Des trains à la gare Saint-Charles, à Marseille. — Claude Paris/AP/SIPA
  • Les petites lignes vont-elles fermer ? La SNCF va-t-elle être privatisée ? La réforme annoncée par le gouvernement soulève nombre d'interrogations.
  • Nous nous sommes penchés sur quatre points liés à la grève des cheminots et à la réforme.

Privatisation ou non, prime charbon, fermeture des « petites lignes », « grève perlée »… Les approximations autour de la réforme de la SNCF sont légion. Nous les vérifions.

  •  Est-il juste de parler de « grève perlée » ?

L'expression fait florès dans les médias pour désigner le mode de grève choisi par les cheminots. Elle désigne un « travail effectué au ralenti ou dans des conditions volontairement défectueuses ». Ce mode de grève est considéré comme « illicite », car la grève doit correspondre à « un arrêt total du travail. » L’expression n’est donc pas adaptée au mouvement social en cours à la SNCF.
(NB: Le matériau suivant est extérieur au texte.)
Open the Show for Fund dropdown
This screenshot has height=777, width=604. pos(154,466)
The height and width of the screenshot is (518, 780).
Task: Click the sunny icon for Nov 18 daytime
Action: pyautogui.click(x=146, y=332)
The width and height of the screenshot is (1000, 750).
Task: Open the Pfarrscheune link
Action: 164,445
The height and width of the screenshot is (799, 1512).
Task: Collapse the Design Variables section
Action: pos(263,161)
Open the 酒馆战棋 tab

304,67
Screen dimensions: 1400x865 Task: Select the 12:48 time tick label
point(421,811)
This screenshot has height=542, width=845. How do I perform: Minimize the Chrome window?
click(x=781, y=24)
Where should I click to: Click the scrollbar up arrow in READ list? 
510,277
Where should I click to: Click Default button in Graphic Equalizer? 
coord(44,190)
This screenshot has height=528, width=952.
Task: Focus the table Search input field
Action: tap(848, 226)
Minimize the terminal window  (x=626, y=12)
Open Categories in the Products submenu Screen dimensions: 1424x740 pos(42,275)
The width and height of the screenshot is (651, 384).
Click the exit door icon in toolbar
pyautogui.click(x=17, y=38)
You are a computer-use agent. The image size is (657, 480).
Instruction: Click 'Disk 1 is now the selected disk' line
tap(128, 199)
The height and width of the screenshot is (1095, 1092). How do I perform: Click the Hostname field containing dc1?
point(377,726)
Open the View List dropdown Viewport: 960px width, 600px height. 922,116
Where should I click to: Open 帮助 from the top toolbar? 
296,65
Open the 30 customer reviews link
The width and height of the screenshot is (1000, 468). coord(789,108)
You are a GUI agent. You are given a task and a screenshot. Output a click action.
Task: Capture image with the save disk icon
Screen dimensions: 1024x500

  •  Le gouvernement prévoit-il de privatiser la SNCF ?

C’est la crainte exprimée par les syndicats, qui prennent l’exemple de La Poste. Le projet de loi prévoit de changer le statut de l’entreprise et de la transformer en société anonyme à capitaux publics, une manière de préparer l’ouverture à la concurrence. Les capitaux d’une telle société sont incessibles. Actuellement, la SNCF est composée de trois Epic (établissement public à caractère industriel et commercial).

Principale différence entre les deux statuts : la dette. Une telle société anonyme « ne peut pas être endettée par l’Etat » ni être endettée « au-delà de ses capacités de remboursement », précise la SNCF.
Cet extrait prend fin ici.